Which leads me to the second reason for confusion. It works a like a treat for marketers who sell a widget. If you can track a response back to a purchase, online or physical, then you’ll spend as much or as little on the technology as dictated by the return. But industry pundits guess that 60% of marketing investment, some $8 billion in Australia, spent in driving awareness and consideration?

Marketers who are tasked with building brand over time or driving behavioural change are asking themselves “can’t I just do the same thing I’ve always done?”. As a result, with a little fear mongering from the ill-informed, it’s easy to arrive at the conclusion that it’s all cost and no benefit.

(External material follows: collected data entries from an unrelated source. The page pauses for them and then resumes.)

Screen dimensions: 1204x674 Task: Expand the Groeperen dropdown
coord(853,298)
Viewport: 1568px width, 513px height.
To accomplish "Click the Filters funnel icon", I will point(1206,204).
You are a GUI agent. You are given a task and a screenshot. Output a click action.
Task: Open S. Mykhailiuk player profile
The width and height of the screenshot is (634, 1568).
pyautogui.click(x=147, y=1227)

Advanced FMCG brand leaders are moving from just reach based planning to “intelligent reach”. I’m a big believer of Byron Sharp’s teaching on the importance of speaking to all buyers, in particular, light buyers in a category. And buying programmatically supercharges this. It means that we can talk to all buyers with a message, a piece of content or an experience that they might actually give a shit about. The human logic is irrefutable, right? We can certainly talk to everyone but let’s take advantage of the capability to drive real personalisation.

Dr Ritson does raise a good question here. What should we be willing to pay and how do we measure success? In developing this framework, we are then able to get smarter in deciding which one-to-one conversations we value most and then maximise the returns of the technology investment. I won’t even start on the benefits of using this data to improve the customer experiences we deliver, and the impact on product design, more on this another time.

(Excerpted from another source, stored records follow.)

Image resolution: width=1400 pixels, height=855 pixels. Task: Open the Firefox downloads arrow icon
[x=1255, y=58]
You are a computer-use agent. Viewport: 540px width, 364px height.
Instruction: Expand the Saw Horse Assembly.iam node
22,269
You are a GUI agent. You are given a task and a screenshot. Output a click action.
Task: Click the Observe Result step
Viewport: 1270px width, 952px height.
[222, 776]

It’s convenient to drag in other important issues like viewability and fraud, etc. but this is not a fruit salad. We absolutely should only pay for ads that are actually seen by a real human. But it’s not a problem for programmatic. If anything, programmatic is the tool that helps make it better,, more accountable. You can buy an ad on Foxtel programmatically today and it has absolutely nothing to do with a video ad you see on your Facebook feed.

My challenge to our marketing luminaries is to work with the digital and technology community to help co-create solutions to make it better. Dispel the myths and make it work for all brands. There is no silver bullet but I’m certain that trying to make one to shoot one another with is not quite the right approach.

Professor Ritson, the analogy may be more accurately presented as thus: programmatic is not a dodgy $7 bill, it’s Apple Pay.

Willie Pang is chief operating officer at ‎MediaCom Australia.